Exactly as written, set down every entry once more.

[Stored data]
====
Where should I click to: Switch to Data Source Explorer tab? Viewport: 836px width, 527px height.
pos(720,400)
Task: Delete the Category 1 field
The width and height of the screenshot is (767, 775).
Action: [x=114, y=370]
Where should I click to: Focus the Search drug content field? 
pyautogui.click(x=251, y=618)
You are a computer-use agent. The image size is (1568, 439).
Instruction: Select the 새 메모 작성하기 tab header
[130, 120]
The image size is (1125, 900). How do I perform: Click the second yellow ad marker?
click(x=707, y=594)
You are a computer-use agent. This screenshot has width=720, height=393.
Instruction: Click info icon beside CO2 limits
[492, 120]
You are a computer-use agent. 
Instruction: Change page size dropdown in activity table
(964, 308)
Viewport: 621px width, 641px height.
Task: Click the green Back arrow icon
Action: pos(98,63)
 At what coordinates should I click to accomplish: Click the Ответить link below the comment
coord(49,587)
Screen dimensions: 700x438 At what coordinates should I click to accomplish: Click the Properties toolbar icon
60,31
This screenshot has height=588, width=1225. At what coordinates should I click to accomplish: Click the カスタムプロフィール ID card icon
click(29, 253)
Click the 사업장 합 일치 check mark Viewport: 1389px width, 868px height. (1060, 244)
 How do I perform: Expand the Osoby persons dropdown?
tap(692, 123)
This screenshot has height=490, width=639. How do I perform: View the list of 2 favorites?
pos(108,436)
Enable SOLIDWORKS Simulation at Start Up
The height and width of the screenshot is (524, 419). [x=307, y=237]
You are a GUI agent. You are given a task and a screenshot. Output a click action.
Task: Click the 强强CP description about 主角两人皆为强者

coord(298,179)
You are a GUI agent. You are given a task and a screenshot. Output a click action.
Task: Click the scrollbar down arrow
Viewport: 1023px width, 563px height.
====
### SOLUTION
Where should I click to: Switch to Data Source Explorer tab? Viewport: 836px width, 527px height.
pos(720,400)
Task: Delete the Category 1 field
The width and height of the screenshot is (767, 775).
Action: [x=114, y=370]
Where should I click to: Focus the Search drug content field? 
pyautogui.click(x=251, y=618)
You are a computer-use agent. The image size is (1568, 439).
Instruction: Select the 새 메모 작성하기 tab header
[130, 120]
The image size is (1125, 900). How do I perform: Click the second yellow ad marker?
click(x=707, y=594)
You are a computer-use agent. This screenshot has width=720, height=393.
Instruction: Click info icon beside CO2 limits
[492, 120]
You are a computer-use agent. 
Instruction: Change page size dropdown in activity table
(964, 308)
Viewport: 621px width, 641px height.
Task: Click the green Back arrow icon
Action: pos(98,63)
 At what coordinates should I click to accomplish: Click the Ответить link below the comment
coord(49,587)
Screen dimensions: 700x438 At what coordinates should I click to accomplish: Click the Properties toolbar icon
60,31
This screenshot has height=588, width=1225. At what coordinates should I click to accomplish: Click the カスタムプロフィール ID card icon
click(29, 253)
Click the 사업장 합 일치 check mark Viewport: 1389px width, 868px height. (1060, 244)
 How do I perform: Expand the Osoby persons dropdown?
tap(692, 123)
This screenshot has height=490, width=639. How do I perform: View the list of 2 favorites?
pos(108,436)
Enable SOLIDWORKS Simulation at Start Up
The height and width of the screenshot is (524, 419). [x=307, y=237]
You are a GUI agent. You are given a task and a screenshot. Output a click action.
Task: Click the 强强CP description about 主角两人皆为强者

coord(298,179)
You are a GUI agent. You are given a task and a screenshot. Output a click action.
Task: Click the scrollbar down arrow
Viewport: 1023px width, 563px height.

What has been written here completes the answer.